Paige spun around to face Chris. “I don’t have to find them all. That’s not the point. Now if you don’t get out of that tub and help me find a way out of here, so help me God, you won’t have to worry about him killing you. I’ll do it myself.” She raised the leg of the chair to emphasize her point. “I’ll beat you to death with this.”
“Okay. Okay,” Chris said, holding up her hands in surrender. “I’m getting out.”
She stood up, wrung out her hair, and climbed out of the tub. The snake tattoo and scar writhed and glistened as she moved. “Just let me dry off.”
Paige looked around the bathroom for a towel but couldn’t find one.
“Where are the towels?”
There was no towel rack, no towel sitting atop the sink, no towel draped across the back of the toilet.
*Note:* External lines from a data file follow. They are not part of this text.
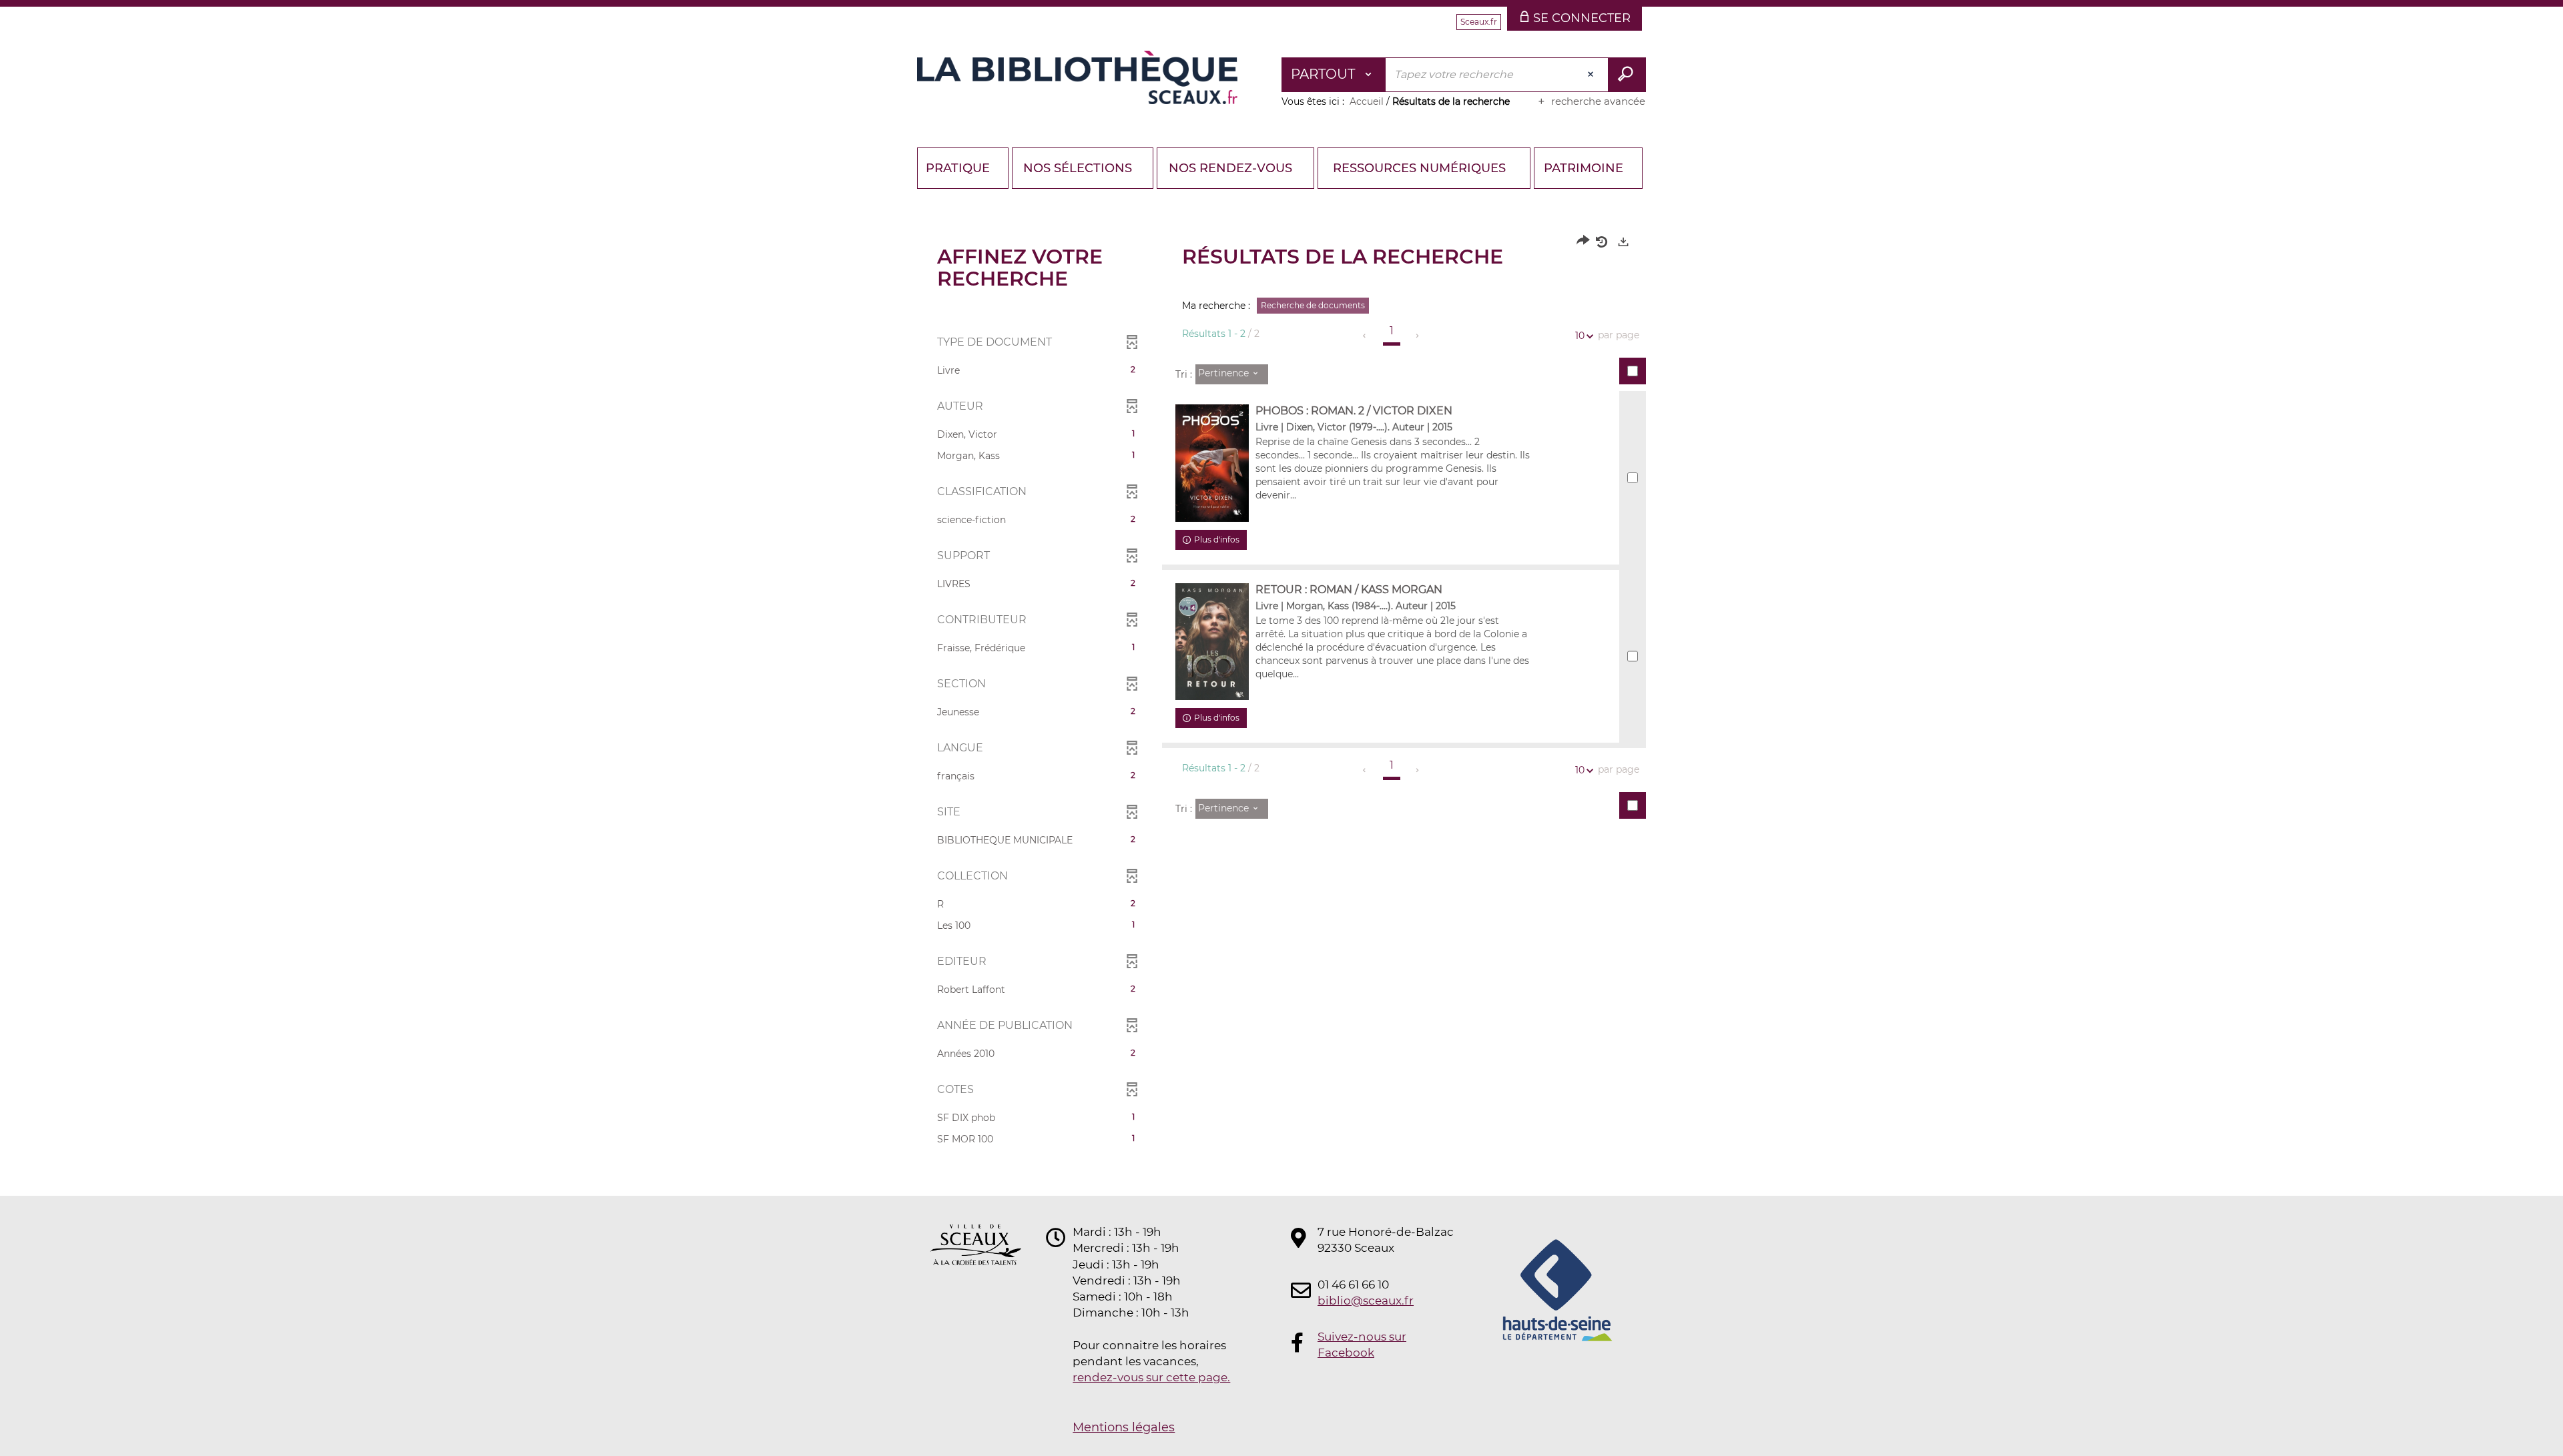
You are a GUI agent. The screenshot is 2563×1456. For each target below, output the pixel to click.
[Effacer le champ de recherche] (1592, 74)
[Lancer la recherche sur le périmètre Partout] (1627, 74)
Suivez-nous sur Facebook (1362, 1344)
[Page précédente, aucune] (1365, 336)
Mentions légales (1124, 1427)
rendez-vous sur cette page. (1151, 1377)
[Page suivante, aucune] (1418, 336)
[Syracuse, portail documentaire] (1077, 77)
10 (1580, 336)
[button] (1036, 370)
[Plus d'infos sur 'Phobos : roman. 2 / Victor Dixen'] (1212, 463)
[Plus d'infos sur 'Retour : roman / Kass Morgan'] (1212, 641)
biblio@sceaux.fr (1366, 1300)
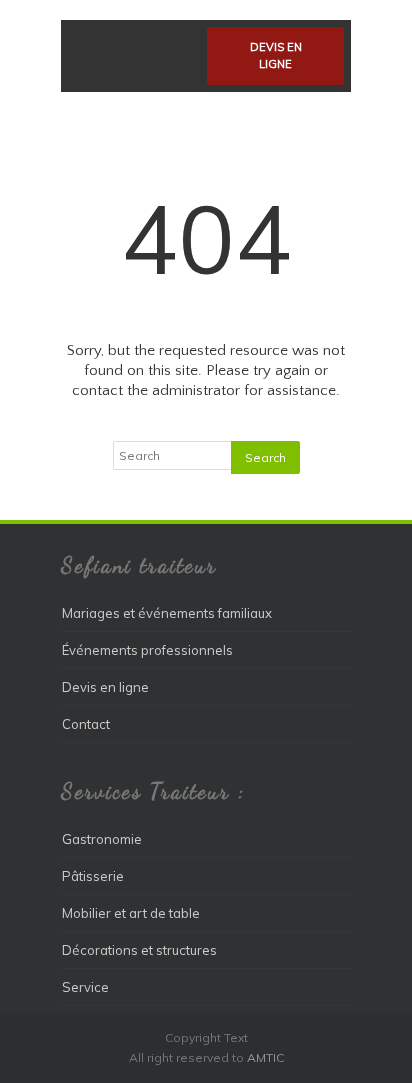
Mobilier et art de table (131, 913)
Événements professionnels (147, 650)
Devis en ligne (276, 55)
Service (85, 987)
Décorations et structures (139, 950)
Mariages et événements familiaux (167, 613)
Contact (86, 724)
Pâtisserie (93, 876)
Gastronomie (102, 839)
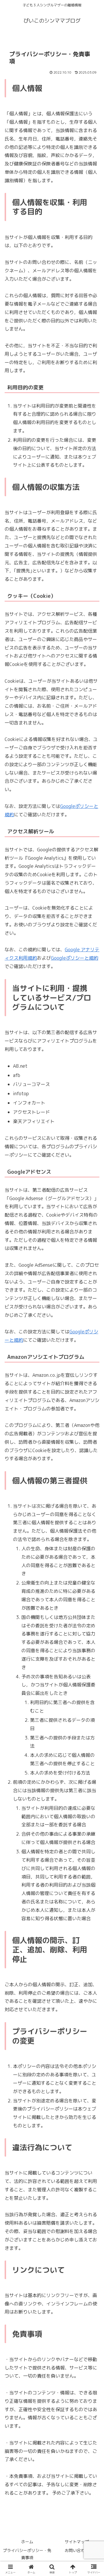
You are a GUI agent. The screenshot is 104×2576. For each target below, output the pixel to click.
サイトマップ (77, 2541)
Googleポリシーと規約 (74, 958)
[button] (93, 1454)
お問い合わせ (77, 2550)
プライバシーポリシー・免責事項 (27, 2554)
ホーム (27, 2541)
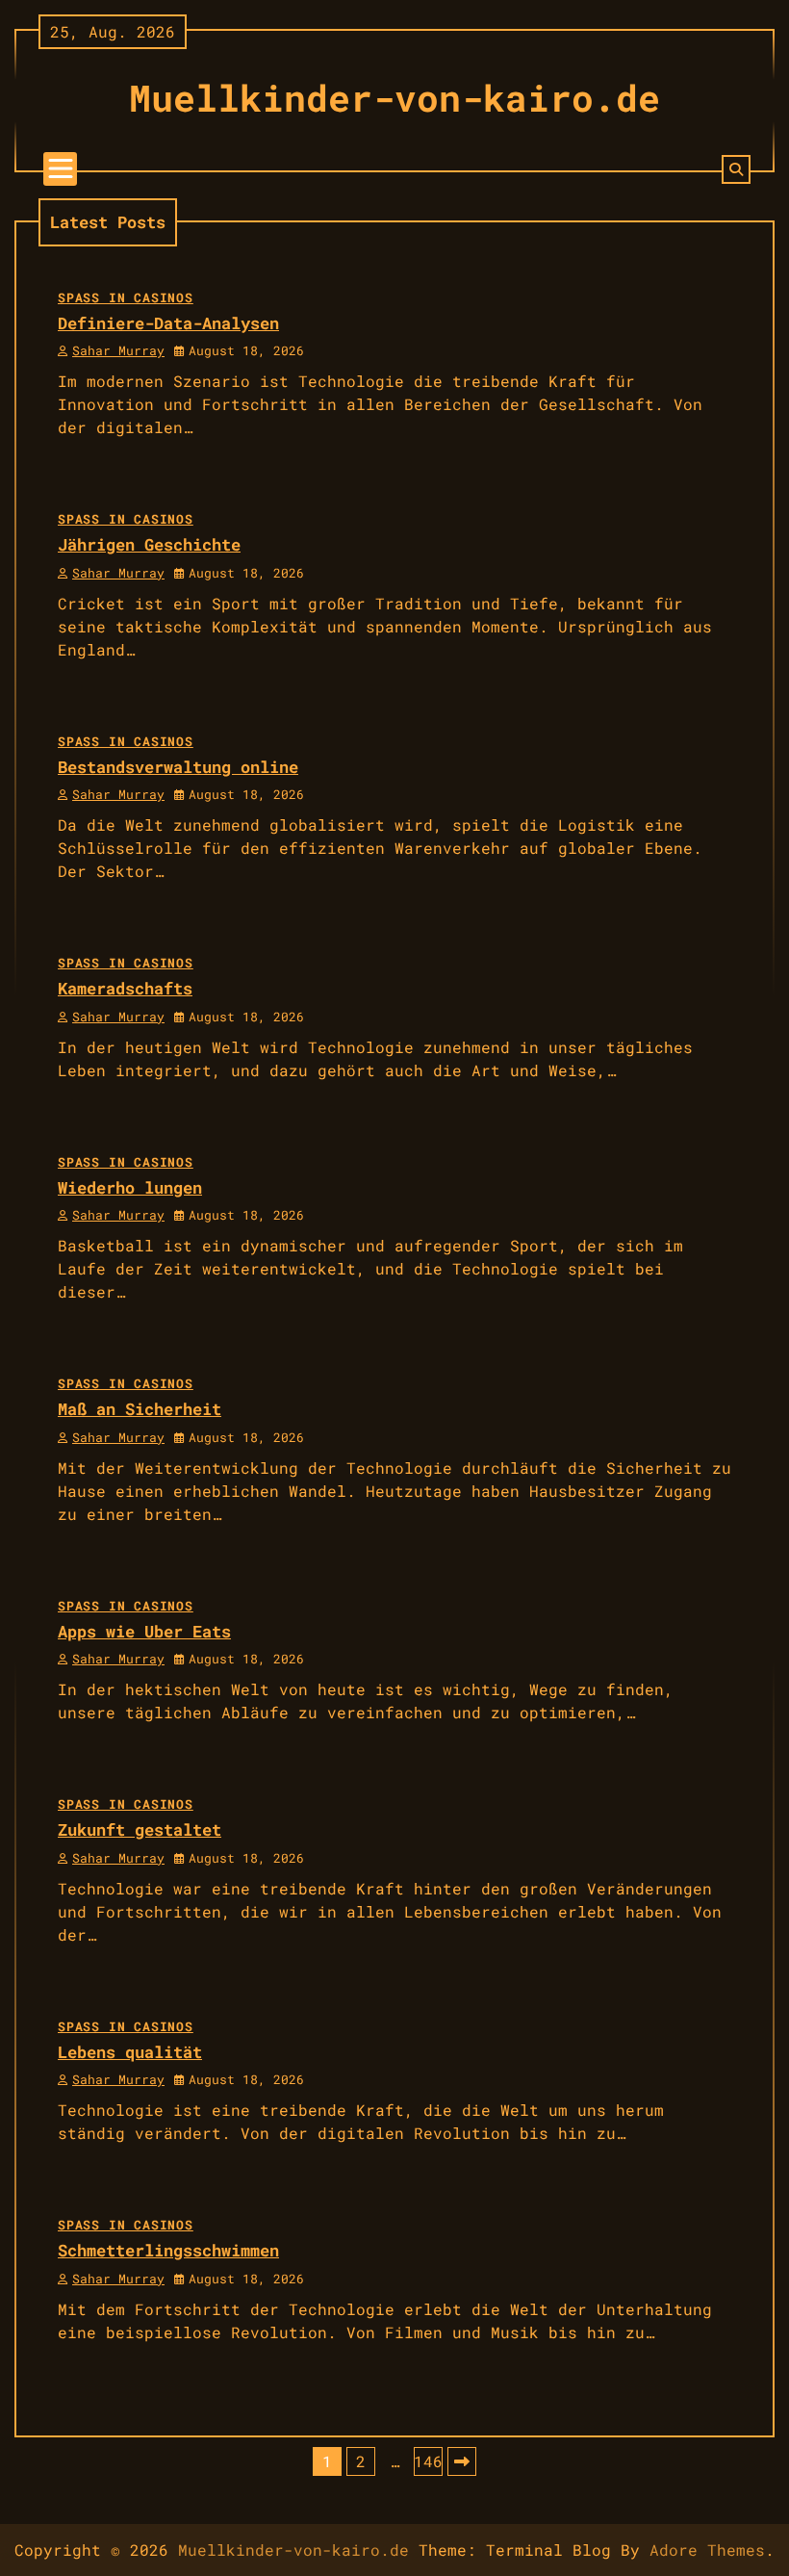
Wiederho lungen (130, 1187)
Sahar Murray (118, 350)
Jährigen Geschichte (149, 544)
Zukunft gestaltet (139, 1829)
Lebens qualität (130, 2052)
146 (428, 2461)
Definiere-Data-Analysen (168, 323)
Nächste (461, 2461)
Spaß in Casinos (125, 297)
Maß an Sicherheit (139, 1409)
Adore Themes (707, 2549)
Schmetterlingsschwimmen (168, 2250)
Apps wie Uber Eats (144, 1631)
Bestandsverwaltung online (178, 767)
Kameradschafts (125, 988)
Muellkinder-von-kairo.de (394, 97)
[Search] (736, 169)
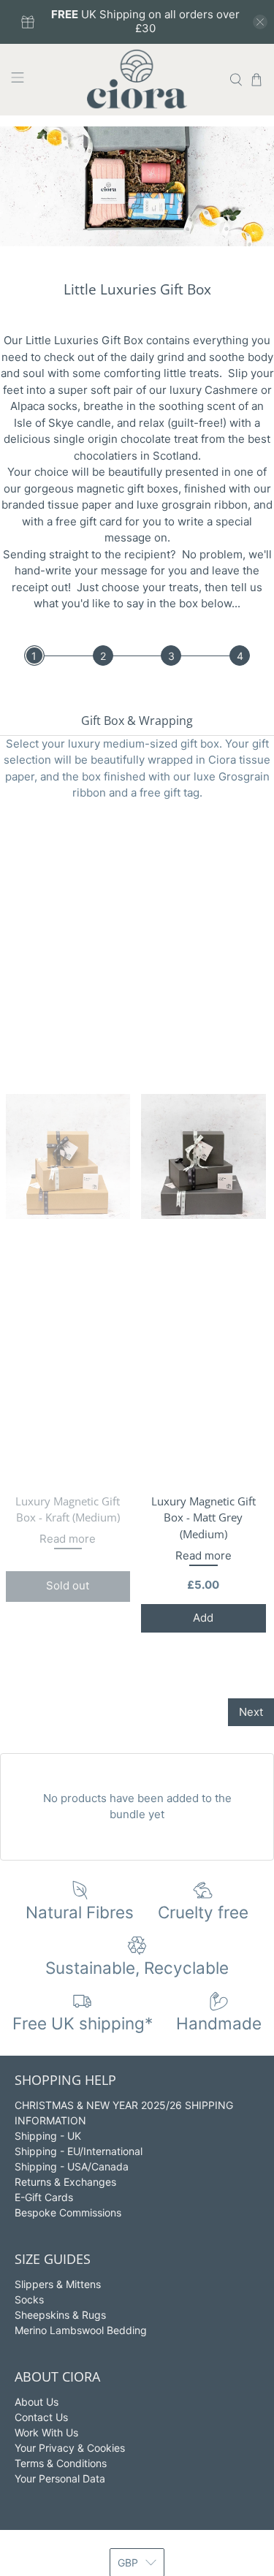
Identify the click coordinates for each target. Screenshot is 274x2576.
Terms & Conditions (61, 2463)
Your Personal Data (60, 2478)
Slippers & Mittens (58, 2284)
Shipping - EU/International (78, 2151)
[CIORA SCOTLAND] (137, 80)
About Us (36, 2401)
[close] (260, 22)
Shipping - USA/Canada (72, 2166)
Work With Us (46, 2432)
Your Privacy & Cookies (70, 2448)
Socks (29, 2299)
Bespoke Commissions (68, 2212)
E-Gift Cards (44, 2197)
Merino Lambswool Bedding (81, 2330)
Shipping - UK (48, 2135)
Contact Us (41, 2417)
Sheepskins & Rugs (60, 2315)
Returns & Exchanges (65, 2182)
There were no towels on the floor and only one small cabinet under the sink. Paige opened it but only found a small plastic trashcan.
“There aren’t any,” Chris said. “We air-dry. Although sometimes he has me dry him.”
“Jesus.” No wonder Nicholas had been in the bathroom with her for so long. “We don’t have time for that.” She didn’t even want to think about how he made Chris dry him. Ick.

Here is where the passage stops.